What happens then if we start the producer with the same transaction id? According to the "Transactions in Apache Kafka" linked below the article:

The initTransactions API registers a transactional.id with the coordinator. At this point, the coordinator closes any pending transactions with that transactional.id and bumps the epoch to fence out zombies. This happens only once per producer session.

As you can see, all pending transactions for the same transactional.id should be discarded. It's particularly useful for unexpected failures when the producer can't correctly abort the transaction with the transactional API. The API which is very similar to the one of RDBMS:

initTransactions()
beginTransaction()

// Depending on the outcome:
commitTransaction() // to validate the transaction
abortTransaction() // to abandon the transaction

The above presentation is not accidental because it fits the foreach sink interface! Let me show you how in the next section.

Foreach-based transactional producer - first implementation

The first implementation of the writer was very straightforward but - spoiler alert - it didn't work at all. Let me show you:

class ForeachKafkaTransactionalWriter(outputTopic: String) extends ForeachWriter[String] {

  private var kafkaProducer: KafkaProducer[String, String] = _

  override def open(partitionId: Long, epochId: Long): Boolean = { 
    kafkaProducer = ForeachKafkaTransactionalWriter.getOrCreate(partitionId)
    if (!ForeachKafkaTransactionalWriter.wasInitialized(partitionId)) {
      kafkaProducer.initTransactions()
      ForeachKafkaTransactionalWriter.setInitialized(partitionId)
    }
    kafkaProducer.beginTransaction()
    true
  }

  override def process(value: String): Unit = { 
    if (value == "K" && ShouldFailOnK) {
      throw new RuntimeException("Got letter that stops the processing")
    }
    kafkaProducer.send(new ProducerRecord[String, String](outputTopic, value))
  }

  override def close(errorOrNull: Throwable): Unit = {
    if (errorOrNull != null) { 
      kafkaProducer.abortTransaction()
      kafkaProducer.close()
    } else { 
      kafkaProducer.commitTransaction()
    }
  }
}

object ForeachKafkaTransactionalWriter {

  private val producers = mutable.HashMap[Long, KafkaProducer[String, String]]()
  private val producersInitialized = mutable.HashMap[Long, Boolean]()

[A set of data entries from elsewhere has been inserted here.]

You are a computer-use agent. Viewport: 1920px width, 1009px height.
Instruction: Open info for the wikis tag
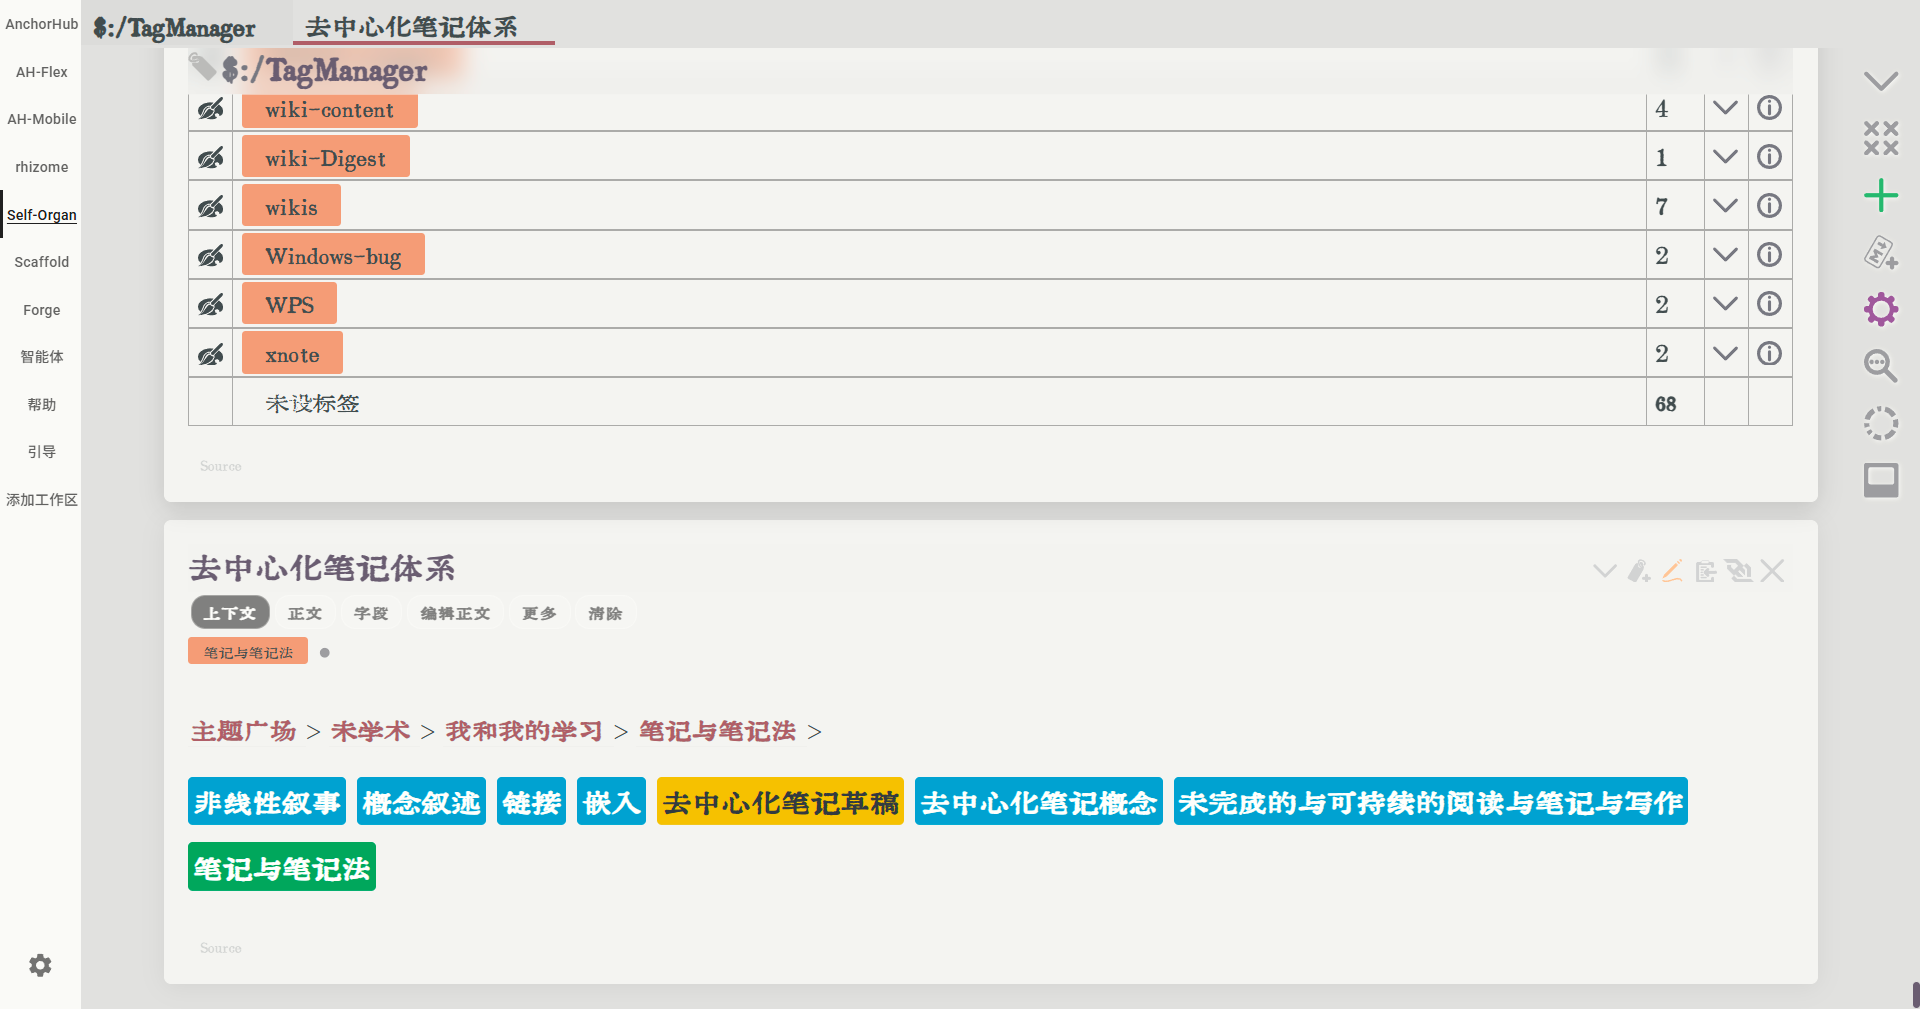[1770, 205]
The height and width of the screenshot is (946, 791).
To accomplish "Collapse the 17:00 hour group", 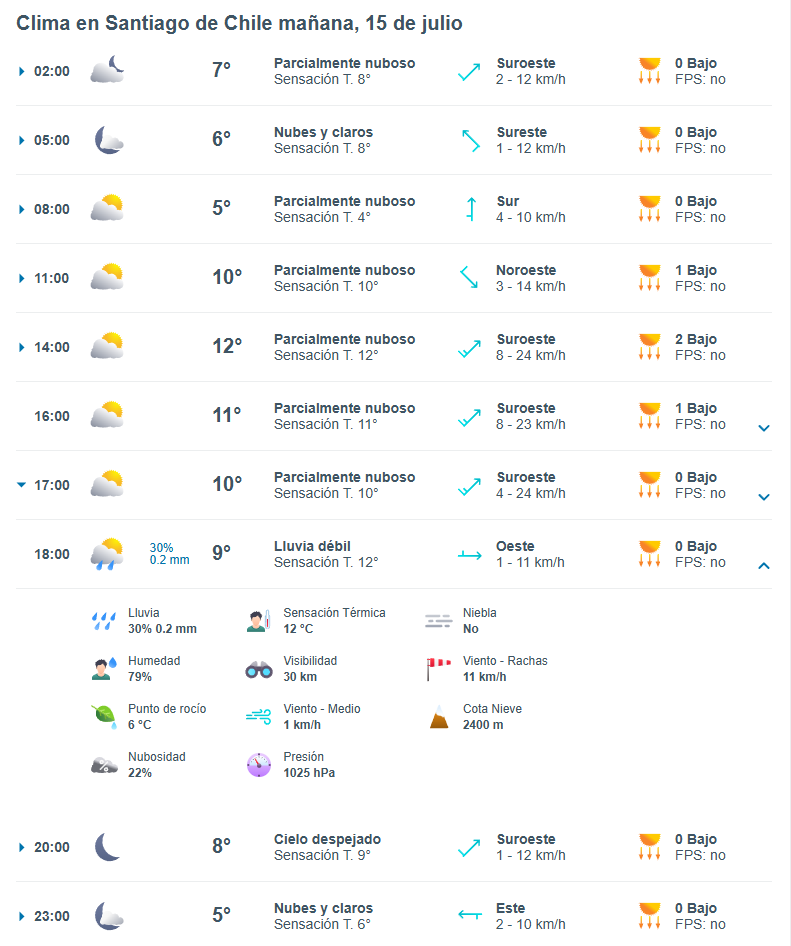I will tap(22, 485).
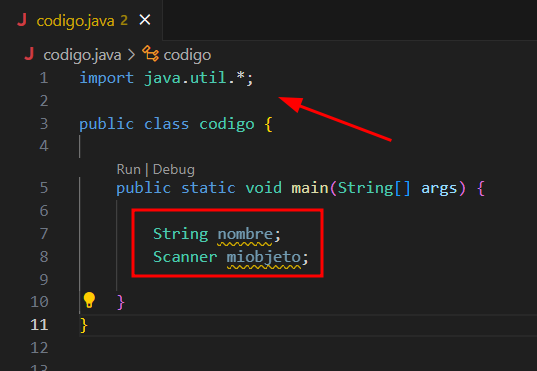Expand the breadcrumb chevron after codigo.java
The width and height of the screenshot is (537, 371).
point(131,55)
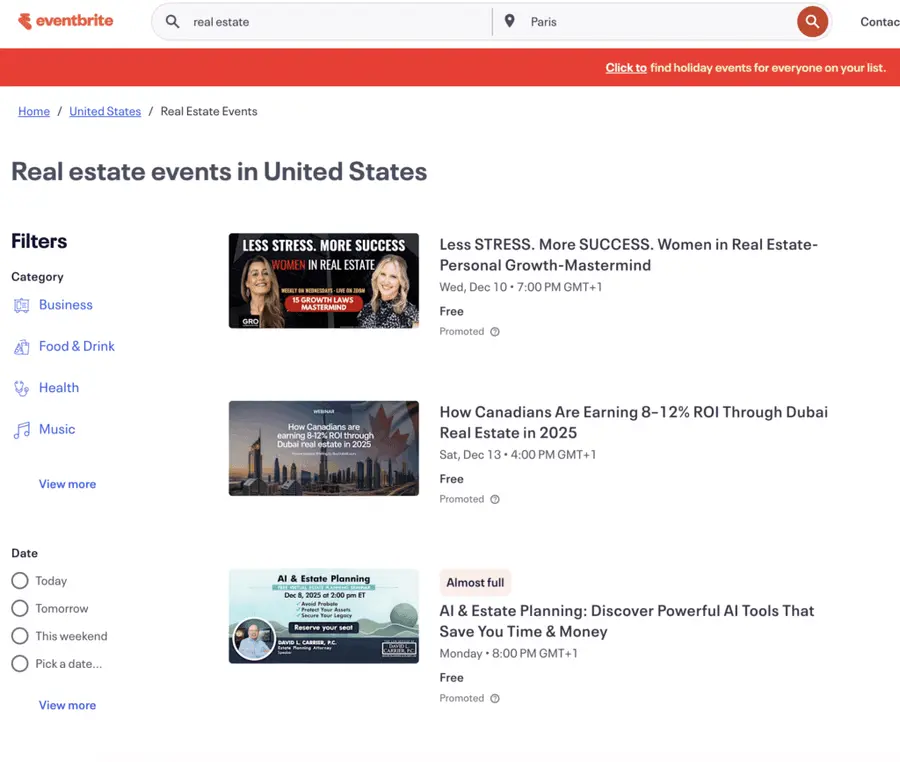Open the United States breadcrumb link
This screenshot has width=900, height=762.
(105, 111)
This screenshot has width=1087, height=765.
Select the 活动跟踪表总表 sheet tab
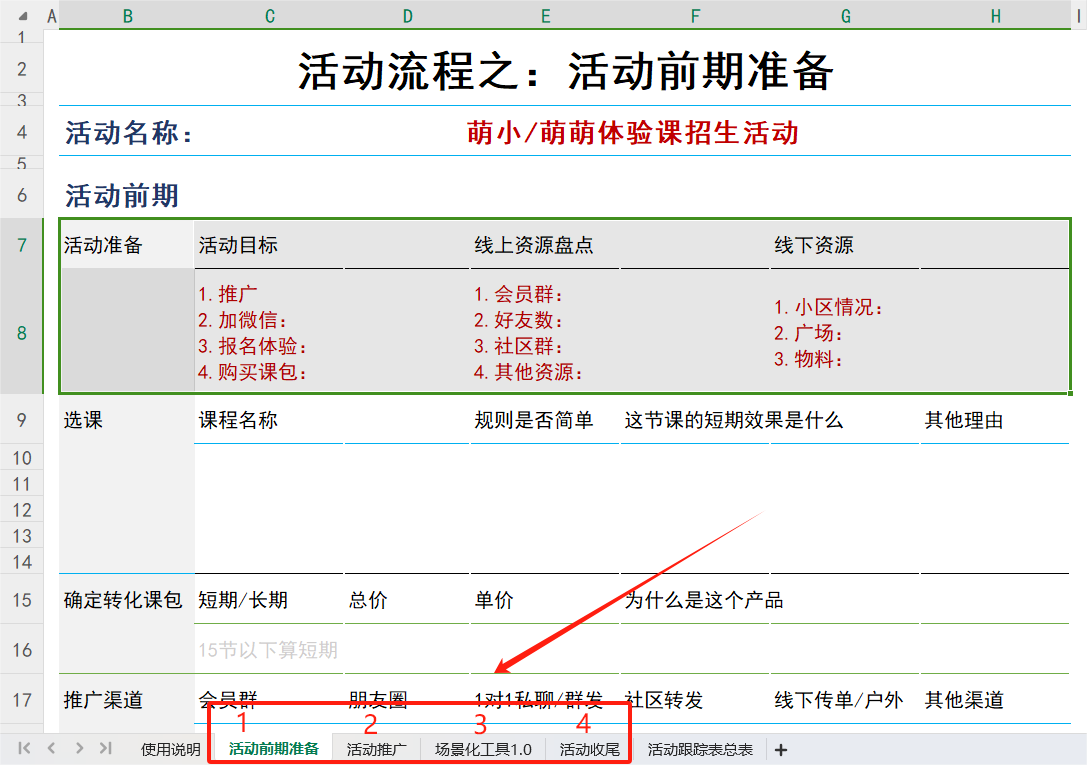click(700, 749)
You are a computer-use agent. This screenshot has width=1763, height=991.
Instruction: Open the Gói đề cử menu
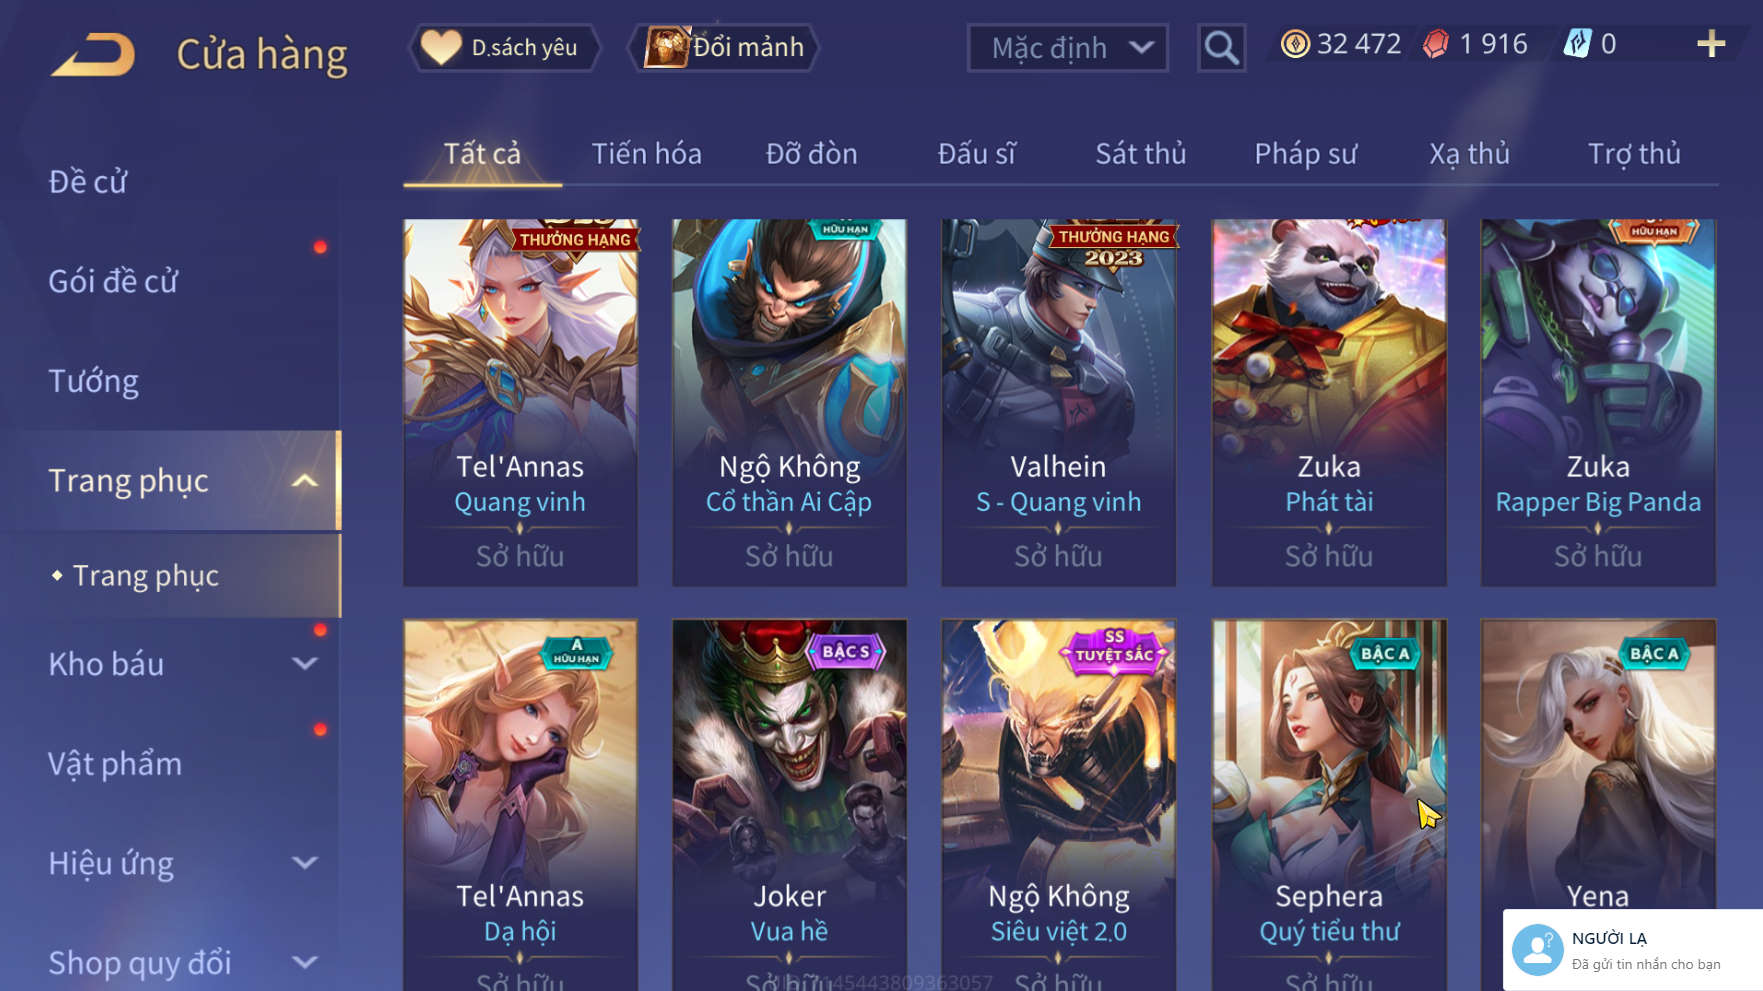coord(113,281)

  def getOrCreate(partitionId: Long): KafkaProducer[String, String] = { 
    val producer = producers.get(partitionId)
    if (producer.isDefined) {
      println("Getting defined producer")
      producer.get
    } else {
      println("Getting new producer")
      val newProducer = create(partitionId)
      producers.put(partitionId, newProducer)
      newProducer
    }
  }

  def wasInitialized(partitionId: Long) = producersInitialized.getOrElse(partitionId, false)
  def setInitialized(partitionId: Long) = producersInitialized.put(partitionId, true)

  private def create(partitionId: Long): KafkaProducer[String, String] = {
    val properties = new Properties()
    properties.setProperty("transactional.id", s"transactional_writer_${partitionId}")
    properties.setProperty("bootstrap.servers", "localhost:29092")
    properties.setProperty("key.serializer", "org.apache.kafka.common.serialization.StringSerializer")
    properties.setProperty("value.serializer", "org.apache.kafka.common.serialization.StringSerializer")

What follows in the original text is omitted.